- _Document text_:
----------------------------------------
Automated Setup¶
This section describes the automated process for setting up a Qubole account on GCP. Before beginning the setup process, be sure that you have the prerequisites described in Prerequisites and Signup.
Required Permissions for Setup¶
- Default Storage Location (defloc): QDS must have read/write access to a default storage location in Google Cloud Storage where you want QDS to save log files and write the results of the queries you run. You will enter the defloc location during the setup process.
- QDS must have read/write access to the buckets in Cloud Storage where you will store the data you want to process with QDS.
- To perform the automated account setup, certain permissions must be assigned to the Qubole service account (QSA), as described in step f of the Setup Process below.
Note
For information on creating a service account, see Creating and managing service accounts in the GCP documentation. For information on assigning roles to a service account, see Granting roles to service accounts in the GCP documentation.
Setup Process¶
In the QDS UI, go to Control Panel > Account Settings > Access Settings. For Access Mode Type, select Automated.
In this step, you will assign the required GCP permissions for your QDS account.
Log in to the GCP console and navigate to the IAM & admin page (https://console.cloud.google.com/iam-admin/iam).
At the top of the IAM & admin page, select the project that you want to associate with your QDS account.
Click the Add button to assign an IAM policy to the project.
In the QDS UI, go to Control Panel > Account Settings > Access Settings, and copy the Qubole service account’s (QSA) email address:
Paste the copied email address into the New members text box on the IAM & admin page in the GCP console:
Add either the roles or the granular permissions below on the Qubole service account (QSA). You can either assign predefined GCP roles or create custom granular roles. Note that when you assign predefined roles, you might be assigning broader permissions than what QDS requires. If any of the required permissions are missing, however, account setup may fail.
----------------------------------------
- _Records provided_:
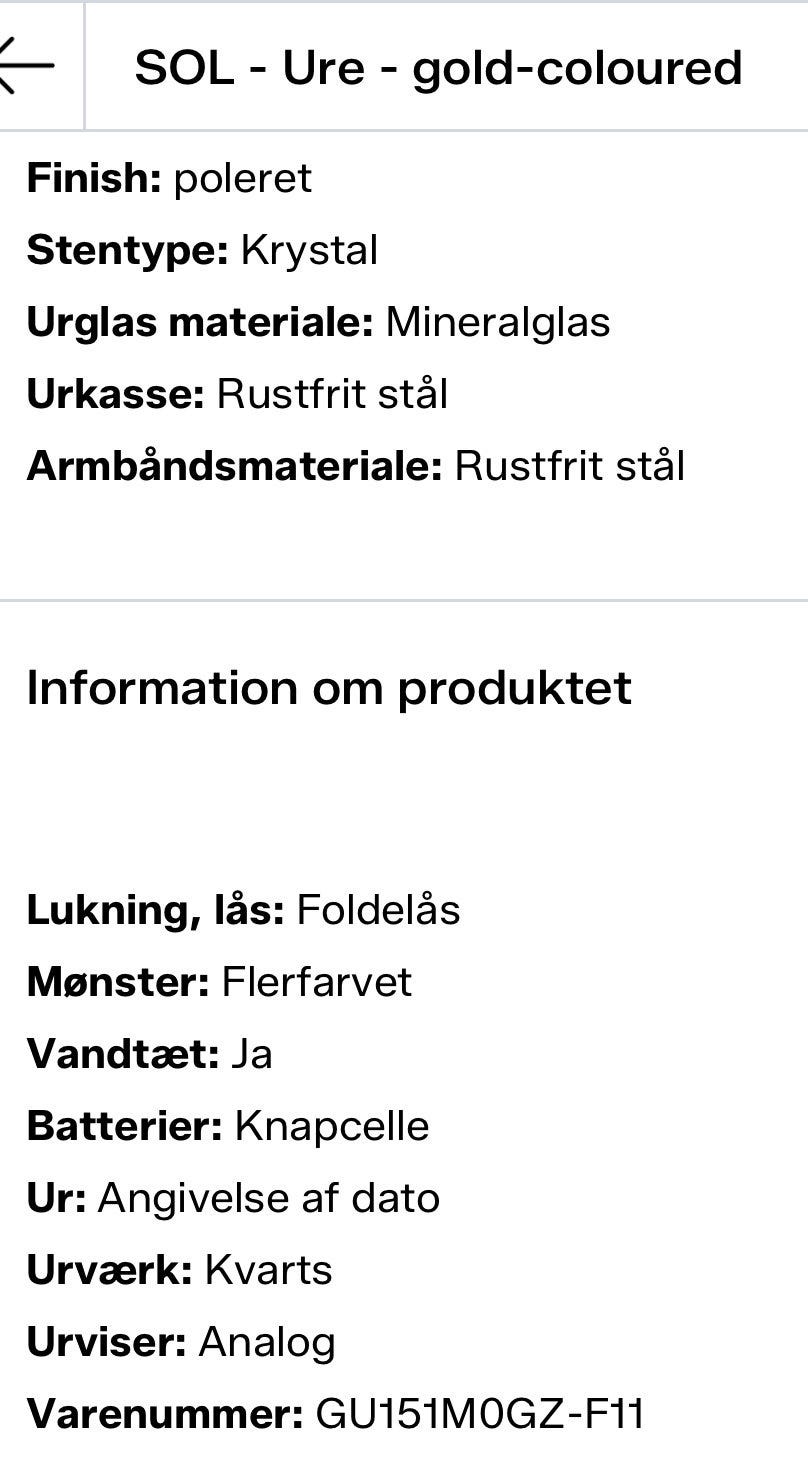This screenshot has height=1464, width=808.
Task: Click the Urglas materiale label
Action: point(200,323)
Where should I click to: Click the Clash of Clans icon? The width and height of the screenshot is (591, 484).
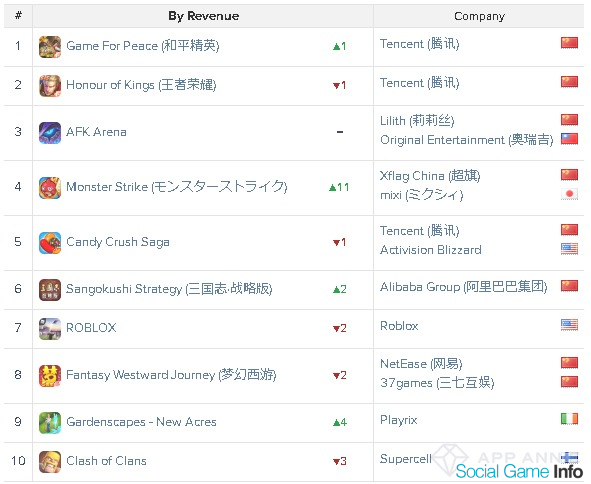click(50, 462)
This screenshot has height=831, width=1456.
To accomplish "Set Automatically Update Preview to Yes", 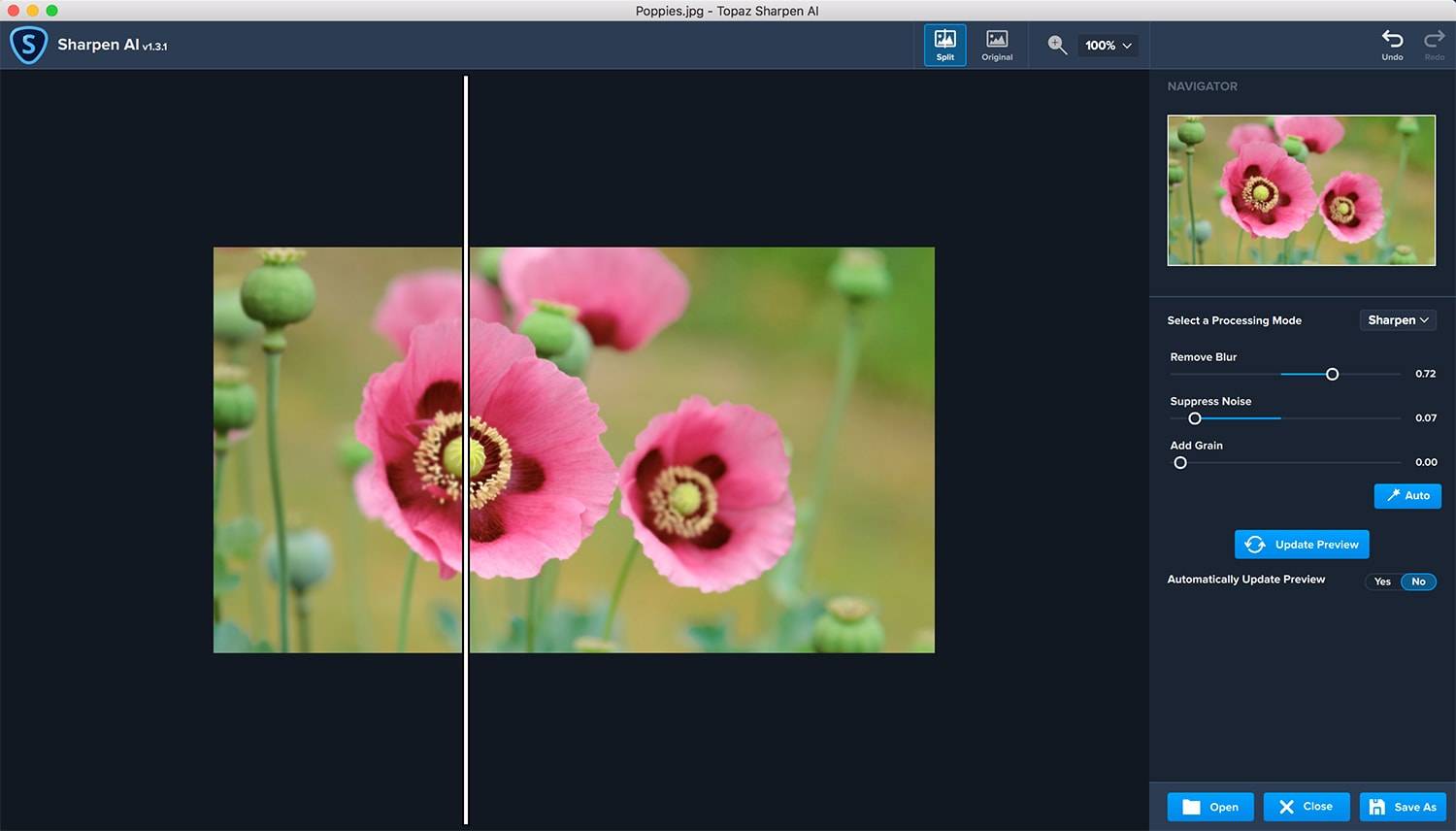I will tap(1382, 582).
----------------------------------------
- _Set exercise 1_:
Answer these questions using the Qubole automated setup text.
(a) What does QDS save to the default storage location?
(b) Which page of the GCP console should you open to assign permissions?
(c) Into which text box is the copied service account email pasted?
- _Set exercise 2_: Translate this sentence from the Qubole setup text into Spanish: "Click the Add button to assign an IAM policy to the project."
- _Set exercise 3_: Carry the Qubole automated setup text forward from its final sentence.
The items have nothing to do with the Qubole setup text.

- _Result 1_:
(a) It saves log files and the results of the queries you run.
(b) The IAM & admin page.
(c) The New members text box on the IAM & admin page.

- _Result 2_: Haga clic en el botón Add para asignar una política de IAM al proyecto.

- _Result 3_:
- Predefined roles:
- Service Account Admin: This role includes permissions for working with service accounts.
- Project IAM Admin: This role contains permissions to access and administer a project’s IAM policies.
- Storage Legacy Bucket Owner/Storage Admin: At least one of these two roles should appear in the IAM section of your GCP console. Add either of these roles to provide read/write access to existing buckets with object listing, creation, and deletion.
- Role Administrator role: Create custom roles.
- Custom granular permissions:
To apply granular permissions, you must first create a custom role and then assign it to the Qubole service account (QSA). For information about creating custom roles, see Creating and managing custom roles in the GCP documentation. Include the following permissions in your custom role:
- iam.roles.create
- iam.roles.delete
- iam.roles.get
- iam.roles.list
- iam.roles.undelete
- iam.roles.update
- iam.serviceAccounts.create
- iam.serviceAccounts.delete
- iam.serviceAccounts.get
- iam.serviceAccounts.getIamPolicy
- iam.serviceAccounts.list
- iam.serviceAccounts.setIamPolicy
- iam.serviceAccounts.update
- resourcemanager.projects.get
- resourcemanager.projects.getIamPolicy
- resourcemanager.projects.list
- resourcemanager.projects.setIamPolicy
- storage.buckets.getIamPolicy
- storage.buckets.list
- storage.buckets.setIamPolicy
- Click Save to complete the assigning of the IAM permissions.
- It might take a few seconds for the permission changes to take effect.
In the QDS UI, go to Control Panel > Account Settings > Access Settings and reload the page.
From the Projects dropdown, select the project ID for the project to which you gave IAM permissions to the Qubole service account (QSA).
In the Default Location field, enter the name of the bucket (without the prefix (
gs://
) that will serve as your default location (defloc) in Cloud Storage.Optionally, in the Data Bucket(s) field, provide a comma-separated list of data buckets (without the
gs://
prefix) where you want QDS to read and write data. You can provide up to a maximum of five data buckets.Click Save. Appropriate error messages are displayed if there are errors.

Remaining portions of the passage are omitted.